How do I recover then?
- Therapy, therapy, therapy: Do not stop your therapy, till you are asked to. I have nothing else to say.
- Do everything you need to do: keep a log, exercise, have your medication, go to therapy, eat, sleep — adequately.
- Chart your recovery: Go back a year ago and see how you were, and look at yourself now. Ask your family and friends for testimonies about you — a small, informal chat is enough. Write it down: what they said, as well as what you feel. This is invaluable. It gives you a great, great sense of how far you’ve come since you began to get help.
- Practice, practice, practice: Practice all the breathing, all the thought recording, all the note taking, all the alternative thinking, all the exercises to cope with situations. Practice all of them as much as you can till they start feeling like part of your personality or nature.
- Equip yourself with trustworthy information: Ask your therapist to recommend books about issues you’re dealing with. This has helped me quite a bit.
- Lastly, and most importantly, if you fail, stop blaming yourself and condemning yourself to a lifetime of misery. Stop that negative self talk. Your therapist is there to see you through. Your friends are around, and if you have a supportive family, them too. You’ll be better again. The best part of about regression is, every time you fall, your return is faster and stronger, more aware. So you know what not to do next time, and what to do. The next step from there, as a result, is a leap ahead, not just small steps.
○ ○ ○ ○
- **Required work**
1 – Answer from the recovery advice:
(a) Until when does it say to keep going to therapy?
(b) Whom does it suggest asking to recommend books?
(c) What does it say happens to your return each time you fall?
2 – Print the stretch of the recovery advice from "- Chart your" through "quite a bit.".
Rely only on the recovery advice for what comes next.

- **Supplied information**
○ ○ ○ ○
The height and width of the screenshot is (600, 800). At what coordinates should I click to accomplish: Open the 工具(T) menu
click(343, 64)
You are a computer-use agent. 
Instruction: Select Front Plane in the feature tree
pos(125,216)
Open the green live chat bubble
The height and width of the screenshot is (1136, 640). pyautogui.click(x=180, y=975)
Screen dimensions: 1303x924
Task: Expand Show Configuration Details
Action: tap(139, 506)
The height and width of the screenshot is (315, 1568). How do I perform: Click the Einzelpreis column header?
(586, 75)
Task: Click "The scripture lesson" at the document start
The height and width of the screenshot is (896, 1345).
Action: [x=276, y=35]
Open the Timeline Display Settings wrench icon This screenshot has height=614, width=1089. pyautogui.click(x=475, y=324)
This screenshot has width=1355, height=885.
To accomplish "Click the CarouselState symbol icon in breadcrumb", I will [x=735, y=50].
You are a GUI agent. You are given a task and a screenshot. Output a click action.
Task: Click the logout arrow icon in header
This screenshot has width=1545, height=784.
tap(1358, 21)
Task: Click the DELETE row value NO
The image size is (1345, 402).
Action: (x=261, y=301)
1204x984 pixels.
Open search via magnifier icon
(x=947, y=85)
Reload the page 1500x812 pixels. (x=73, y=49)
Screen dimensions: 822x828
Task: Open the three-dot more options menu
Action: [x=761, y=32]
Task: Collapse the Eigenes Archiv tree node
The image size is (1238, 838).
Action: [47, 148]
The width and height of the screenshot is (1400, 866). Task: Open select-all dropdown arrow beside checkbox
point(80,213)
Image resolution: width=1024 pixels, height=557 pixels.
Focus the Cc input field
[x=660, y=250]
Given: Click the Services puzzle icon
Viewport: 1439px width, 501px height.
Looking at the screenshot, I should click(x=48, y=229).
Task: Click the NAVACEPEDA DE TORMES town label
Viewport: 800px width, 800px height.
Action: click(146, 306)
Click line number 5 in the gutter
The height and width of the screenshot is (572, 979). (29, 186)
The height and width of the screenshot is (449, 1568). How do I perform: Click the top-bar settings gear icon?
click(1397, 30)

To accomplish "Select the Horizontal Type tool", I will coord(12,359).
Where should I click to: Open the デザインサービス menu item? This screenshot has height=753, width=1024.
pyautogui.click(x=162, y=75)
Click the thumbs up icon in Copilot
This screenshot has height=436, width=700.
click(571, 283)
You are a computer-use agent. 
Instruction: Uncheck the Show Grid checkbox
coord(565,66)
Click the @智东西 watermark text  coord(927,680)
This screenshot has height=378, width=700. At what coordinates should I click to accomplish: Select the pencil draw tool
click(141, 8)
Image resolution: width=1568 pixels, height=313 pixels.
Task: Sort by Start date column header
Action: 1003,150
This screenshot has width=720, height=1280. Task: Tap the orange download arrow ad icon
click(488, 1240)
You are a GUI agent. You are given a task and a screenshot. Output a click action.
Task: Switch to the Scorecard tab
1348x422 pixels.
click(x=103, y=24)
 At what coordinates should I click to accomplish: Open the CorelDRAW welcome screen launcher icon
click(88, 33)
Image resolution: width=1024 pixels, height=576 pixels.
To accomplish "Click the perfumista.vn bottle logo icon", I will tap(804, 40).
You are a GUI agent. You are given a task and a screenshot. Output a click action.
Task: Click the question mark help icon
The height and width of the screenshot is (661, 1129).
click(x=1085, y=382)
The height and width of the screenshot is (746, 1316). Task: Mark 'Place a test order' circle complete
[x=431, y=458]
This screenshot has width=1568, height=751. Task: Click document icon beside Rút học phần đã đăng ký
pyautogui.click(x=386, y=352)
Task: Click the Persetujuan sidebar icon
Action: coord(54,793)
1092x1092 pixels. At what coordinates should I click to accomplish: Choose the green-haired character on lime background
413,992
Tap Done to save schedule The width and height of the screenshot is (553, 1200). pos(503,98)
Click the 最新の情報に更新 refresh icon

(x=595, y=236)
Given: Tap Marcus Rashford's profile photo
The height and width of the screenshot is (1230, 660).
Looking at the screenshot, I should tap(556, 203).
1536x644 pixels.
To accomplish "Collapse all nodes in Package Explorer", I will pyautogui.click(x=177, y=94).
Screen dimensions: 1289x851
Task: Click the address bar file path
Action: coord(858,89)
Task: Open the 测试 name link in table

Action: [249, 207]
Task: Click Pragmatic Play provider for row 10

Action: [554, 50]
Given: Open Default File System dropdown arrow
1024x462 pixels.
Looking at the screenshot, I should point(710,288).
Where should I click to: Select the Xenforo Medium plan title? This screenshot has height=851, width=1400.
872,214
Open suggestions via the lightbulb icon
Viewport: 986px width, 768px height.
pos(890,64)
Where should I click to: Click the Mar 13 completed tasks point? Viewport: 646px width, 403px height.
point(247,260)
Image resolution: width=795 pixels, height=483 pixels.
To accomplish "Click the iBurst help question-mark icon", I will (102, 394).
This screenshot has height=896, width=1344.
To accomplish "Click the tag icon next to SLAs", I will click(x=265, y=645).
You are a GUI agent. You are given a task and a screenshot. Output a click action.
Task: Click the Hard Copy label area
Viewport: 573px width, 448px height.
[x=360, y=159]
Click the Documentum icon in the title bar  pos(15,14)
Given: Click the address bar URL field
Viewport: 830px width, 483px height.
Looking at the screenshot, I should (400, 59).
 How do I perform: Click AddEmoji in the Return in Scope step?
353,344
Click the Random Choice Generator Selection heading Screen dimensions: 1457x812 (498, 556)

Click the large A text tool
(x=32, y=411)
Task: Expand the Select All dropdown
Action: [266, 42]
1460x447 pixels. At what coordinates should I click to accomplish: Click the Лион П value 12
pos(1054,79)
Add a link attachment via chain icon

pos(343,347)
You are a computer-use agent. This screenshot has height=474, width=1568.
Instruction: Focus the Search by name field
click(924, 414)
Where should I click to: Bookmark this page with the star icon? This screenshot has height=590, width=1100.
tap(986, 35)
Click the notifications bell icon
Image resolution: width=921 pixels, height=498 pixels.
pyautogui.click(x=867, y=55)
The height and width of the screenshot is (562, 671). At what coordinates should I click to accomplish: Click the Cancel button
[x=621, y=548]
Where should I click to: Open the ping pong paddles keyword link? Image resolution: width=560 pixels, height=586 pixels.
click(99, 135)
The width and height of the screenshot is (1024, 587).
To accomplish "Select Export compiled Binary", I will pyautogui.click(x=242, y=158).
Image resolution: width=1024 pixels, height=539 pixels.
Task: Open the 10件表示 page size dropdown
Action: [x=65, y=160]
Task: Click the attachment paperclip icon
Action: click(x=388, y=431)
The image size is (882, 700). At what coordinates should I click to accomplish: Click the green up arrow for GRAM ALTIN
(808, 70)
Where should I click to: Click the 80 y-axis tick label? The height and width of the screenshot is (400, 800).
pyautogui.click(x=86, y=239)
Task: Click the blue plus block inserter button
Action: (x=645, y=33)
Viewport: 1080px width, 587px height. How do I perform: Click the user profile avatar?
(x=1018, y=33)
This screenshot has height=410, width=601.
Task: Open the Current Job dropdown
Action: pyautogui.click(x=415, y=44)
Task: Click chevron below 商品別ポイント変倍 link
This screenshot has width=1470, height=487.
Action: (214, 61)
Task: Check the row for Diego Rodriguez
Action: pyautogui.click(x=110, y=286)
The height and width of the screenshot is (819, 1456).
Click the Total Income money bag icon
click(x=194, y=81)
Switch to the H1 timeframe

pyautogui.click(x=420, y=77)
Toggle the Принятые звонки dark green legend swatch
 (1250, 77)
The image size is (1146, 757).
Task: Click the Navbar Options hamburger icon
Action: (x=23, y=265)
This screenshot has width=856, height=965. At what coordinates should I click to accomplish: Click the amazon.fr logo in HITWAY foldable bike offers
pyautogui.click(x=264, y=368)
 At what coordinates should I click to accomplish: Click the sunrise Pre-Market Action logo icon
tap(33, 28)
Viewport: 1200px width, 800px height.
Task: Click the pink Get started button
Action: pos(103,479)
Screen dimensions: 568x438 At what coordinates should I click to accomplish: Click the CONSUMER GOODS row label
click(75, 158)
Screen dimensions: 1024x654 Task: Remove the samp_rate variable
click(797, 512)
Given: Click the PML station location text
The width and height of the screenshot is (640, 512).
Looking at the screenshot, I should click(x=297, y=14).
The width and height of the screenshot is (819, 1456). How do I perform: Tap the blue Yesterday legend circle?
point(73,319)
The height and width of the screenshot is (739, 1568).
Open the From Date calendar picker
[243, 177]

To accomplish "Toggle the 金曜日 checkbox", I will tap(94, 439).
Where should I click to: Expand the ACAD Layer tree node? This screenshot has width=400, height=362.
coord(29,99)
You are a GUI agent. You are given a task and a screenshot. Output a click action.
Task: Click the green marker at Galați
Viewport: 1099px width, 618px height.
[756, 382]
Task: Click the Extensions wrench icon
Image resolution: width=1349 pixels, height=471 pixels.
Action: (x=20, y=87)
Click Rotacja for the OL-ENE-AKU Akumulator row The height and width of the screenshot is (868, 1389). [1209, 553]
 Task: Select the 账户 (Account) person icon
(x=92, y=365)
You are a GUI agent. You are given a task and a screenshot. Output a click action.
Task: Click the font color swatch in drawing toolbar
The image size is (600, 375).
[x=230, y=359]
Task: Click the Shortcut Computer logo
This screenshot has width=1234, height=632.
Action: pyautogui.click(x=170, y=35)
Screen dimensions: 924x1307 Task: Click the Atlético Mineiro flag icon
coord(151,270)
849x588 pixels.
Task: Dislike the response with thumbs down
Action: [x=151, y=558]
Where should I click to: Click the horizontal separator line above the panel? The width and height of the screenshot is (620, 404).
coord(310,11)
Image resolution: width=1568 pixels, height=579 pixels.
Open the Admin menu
○ ○ ○ ○
- **Problem solutions**
1 –
(a) Until you are asked to stop.
(b) Your therapist.
(c) Your return is faster and stronger, more aware.

2 –
- Chart your recovery: Go back a year ago and see how you were, and look at yourself now. Ask your family and friends for testimonies about you — a small, informal chat is enough. Write it down: what they said, as well as what you feel. This is invaluable. It gives you a great, great sense of how far you’ve come since you began to get help.
- Practice, practice, practice: Practice all the breathing, all the thought recording, all the note taking, all the alternative thinking, all the exercises to cope with situations. Practice all of them as much as you can till they start feeling like part of your personality or nature.
- Equip yourself with trustworthy information: Ask your therapist to recommend books about issues you’re dealing with. This has helped me quite a bit.